Lazy eyes listen
Germany’s public debt reached a new high of €2.37 trillion ($2.6 trillion) at the end of 2022, according to data released on Wednesday by the Federal Statistical Office (Destatis).
The overall public budget’s debt to the non-public sector increased by 2% year on year, or by €46.1 billion ($50 billion), compared to 2021. Destatis attributed the rise to emergency measures taken in response to the Covid-19 pandemic and the energy crisis.
Debt increased by 1.8%, or €41.9 billion ($45.5 billion), compared to the end of the third quarter of 2022, raising concerns about the impact on the German economy and financial stability. The average per-capita debt was €28,155 ($30,600), representing a growing burden on the population.

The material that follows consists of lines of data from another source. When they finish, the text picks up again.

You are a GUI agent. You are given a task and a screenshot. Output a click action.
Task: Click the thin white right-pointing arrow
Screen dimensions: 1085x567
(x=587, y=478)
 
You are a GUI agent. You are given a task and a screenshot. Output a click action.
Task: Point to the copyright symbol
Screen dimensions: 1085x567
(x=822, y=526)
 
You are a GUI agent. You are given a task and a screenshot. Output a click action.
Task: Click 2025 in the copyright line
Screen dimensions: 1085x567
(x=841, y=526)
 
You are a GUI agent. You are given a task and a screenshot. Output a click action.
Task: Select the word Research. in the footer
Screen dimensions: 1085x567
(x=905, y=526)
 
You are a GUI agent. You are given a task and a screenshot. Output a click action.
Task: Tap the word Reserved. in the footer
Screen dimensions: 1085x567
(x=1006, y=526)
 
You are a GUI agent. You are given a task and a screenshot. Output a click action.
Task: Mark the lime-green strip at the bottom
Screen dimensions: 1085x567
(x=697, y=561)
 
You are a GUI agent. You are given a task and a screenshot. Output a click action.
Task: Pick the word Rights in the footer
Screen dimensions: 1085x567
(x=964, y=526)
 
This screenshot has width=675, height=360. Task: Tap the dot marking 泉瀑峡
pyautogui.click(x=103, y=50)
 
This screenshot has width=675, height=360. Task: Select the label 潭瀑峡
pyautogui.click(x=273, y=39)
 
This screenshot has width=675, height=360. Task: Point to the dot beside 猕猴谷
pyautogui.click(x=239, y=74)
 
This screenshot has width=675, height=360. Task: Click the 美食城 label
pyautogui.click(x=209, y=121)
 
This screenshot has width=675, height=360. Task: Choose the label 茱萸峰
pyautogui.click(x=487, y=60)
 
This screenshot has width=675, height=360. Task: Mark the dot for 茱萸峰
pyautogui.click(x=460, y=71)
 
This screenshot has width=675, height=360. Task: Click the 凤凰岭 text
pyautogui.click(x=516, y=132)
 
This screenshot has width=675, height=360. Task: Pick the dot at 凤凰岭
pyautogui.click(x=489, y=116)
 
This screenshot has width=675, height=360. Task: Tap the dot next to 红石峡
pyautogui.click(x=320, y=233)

Consumer activity has been eroded by spiraling inflation, a raging energy crisis, and expectations of a further slowdown in the EU’s largest economy, posing a threat to economic prosperity.
According to economists, the rising debt owed to the non-public sector exemplifies Germany’s difficult economic conditions as a result of the pandemic and the energy crisis. According to Destatis, the non-public sector includes banks and other domestic and foreign economic sectors, such as private businesses in Germany and abroad.
The government’s efforts to mitigate the effects of these crises have resulted in an increase in public borrowing. German Finance Minister Christian Lindner previously stated that the government needed to limit spending, implying that the state will be unable to quickly solve current economic problems such as falling wealth levels.
Germany, whose industry is primarily powered by natural gas, has been struggling to keep up with rising energy costs. The country has pledged to replace imports from its former largest supplier, Russia, by mid-2024. Attempts to diversify gas supplies, on the other hand, have contributed to the energy crisis.